#### [TASK INSTRUCTIONS]
Reproduce the member spotlight below word for word, from its title line through its final sentence.

#### [GIVEN TEXT]

------------------------------

Member Spotlight: Somene Laborde, Housekeeping Supervisor, Hyatt House Parsippany Whippany

Hotel Voice, Summer 2023

In March 2023, our Union won the best contract for suburban hospitality workers in the country. The Greater Regional Industry Wide Agreement (GRIWA) gives our members incredible wage increases over the life of the contract, affordable family healthcare, and access to paid parental leave and free legal services. Beyond the material benefits, the GRIWA sets reasonable workloads, requires management to treat workers with dignity and respect, and establishes a grievance and arbitration process to ensure the contract can be enforced.

For many workers who join our Union, these non-economic protections are as life-changing as the dollars and cents in our contracts. Union representation transforms the dynamics of power in a workplace, giving workers the ability to defend themselves, demand respect, enforce health and safety standards, and hold management’s feet to the fire for abuses and contract violations.

On July 10th, workers at Hyatt House Parsippany Whippany ratified the GRIWA — their first union contract ever. Hotel Voice spoke to new member Somene Laborde about how her work life has transformed since.

When did you start working at the Hyatt?

I started working at the Hyatt in July of 1998. This July marked 25 years for me.

What is your classification?

I started in laundry, then I got promoted to housekeeping supervisor. I’ve been in that position for over 20 years.

When did you first hear about the Union?

One day I saw a few people in the break room. I said "hello" and they introduced themselves as the Union. I was shocked, I said, "What?! Inside the building?!" Since I’ve been in this country I had never heard of a Union walking right into the building.

------------------------------

#### [INFORMATION PROVIDED]
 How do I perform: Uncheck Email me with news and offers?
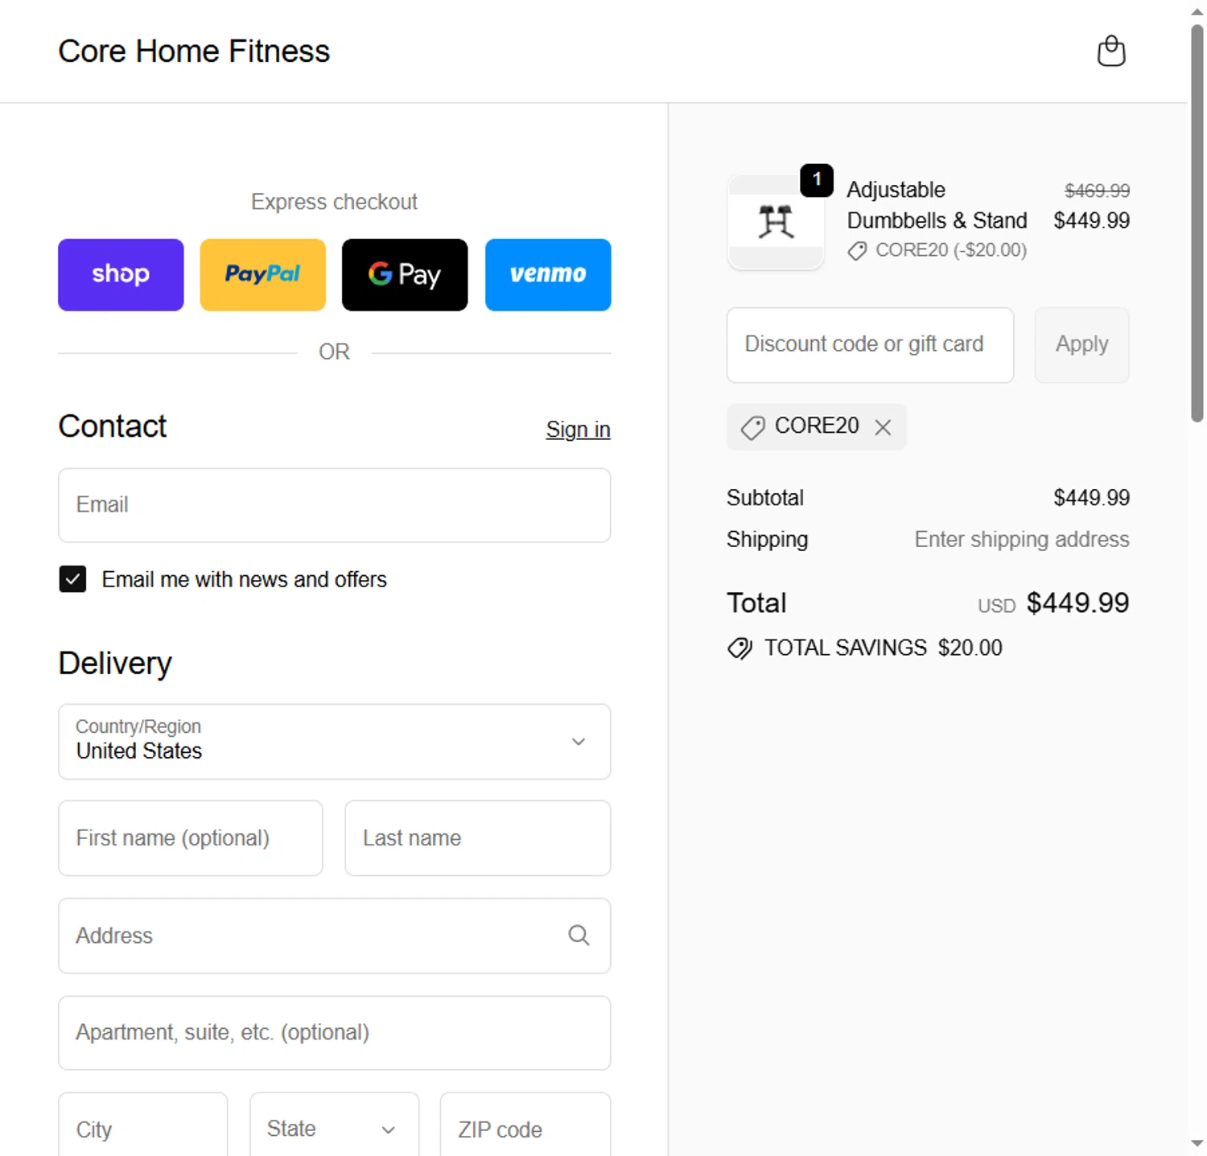point(72,579)
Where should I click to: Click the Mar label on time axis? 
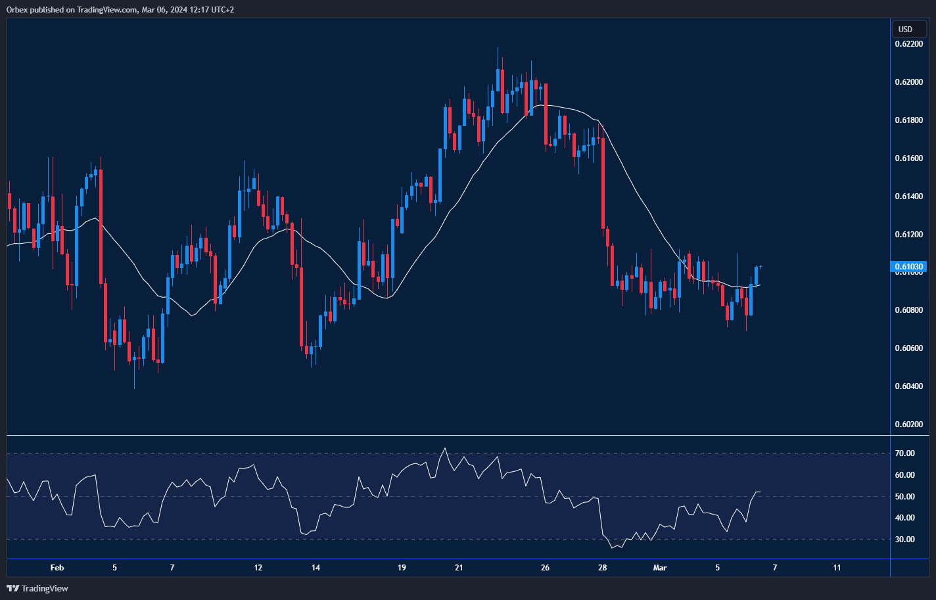(x=660, y=568)
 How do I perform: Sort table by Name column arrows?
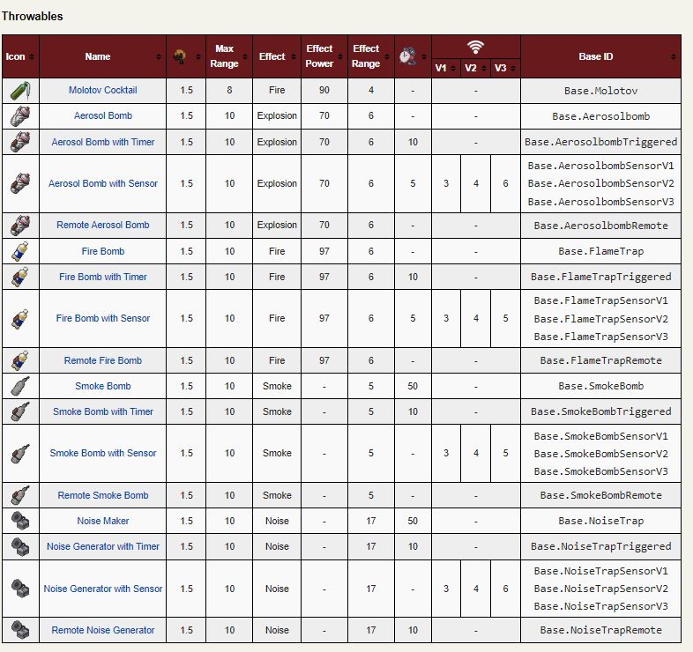click(159, 57)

------------------------------

#### [TASK ANSWER]
Member Spotlight: Somene Laborde, Housekeeping Supervisor, Hyatt House Parsippany Whippany

Hotel Voice, Summer 2023

In March 2023, our Union won the best contract for suburban hospitality workers in the country. The Greater Regional Industry Wide Agreement (GRIWA) gives our members incredible wage increases over the life of the contract, affordable family healthcare, and access to paid parental leave and free legal services. Beyond the material benefits, the GRIWA sets reasonable workloads, requires management to treat workers with dignity and respect, and establishes a grievance and arbitration process to ensure the contract can be enforced.

For many workers who join our Union, these non-economic protections are as life-changing as the dollars and cents in our contracts. Union representation transforms the dynamics of power in a workplace, giving workers the ability to defend themselves, demand respect, enforce health and safety standards, and hold management’s feet to the fire for abuses and contract violations.

On July 10th, workers at Hyatt House Parsippany Whippany ratified the GRIWA — their first union contract ever. Hotel Voice spoke to new member Somene Laborde about how her work life has transformed since.

When did you start working at the Hyatt?

I started working at the Hyatt in July of 1998. This July marked 25 years for me.

What is your classification?

I started in laundry, then I got promoted to housekeeping supervisor. I’ve been in that position for over 20 years.

When did you first hear about the Union?

One day I saw a few people in the break room. I said "hello" and they introduced themselves as the Union. I was shocked, I said, "What?! Inside the building?!" Since I’ve been in this country I had never heard of a Union walking right into the building.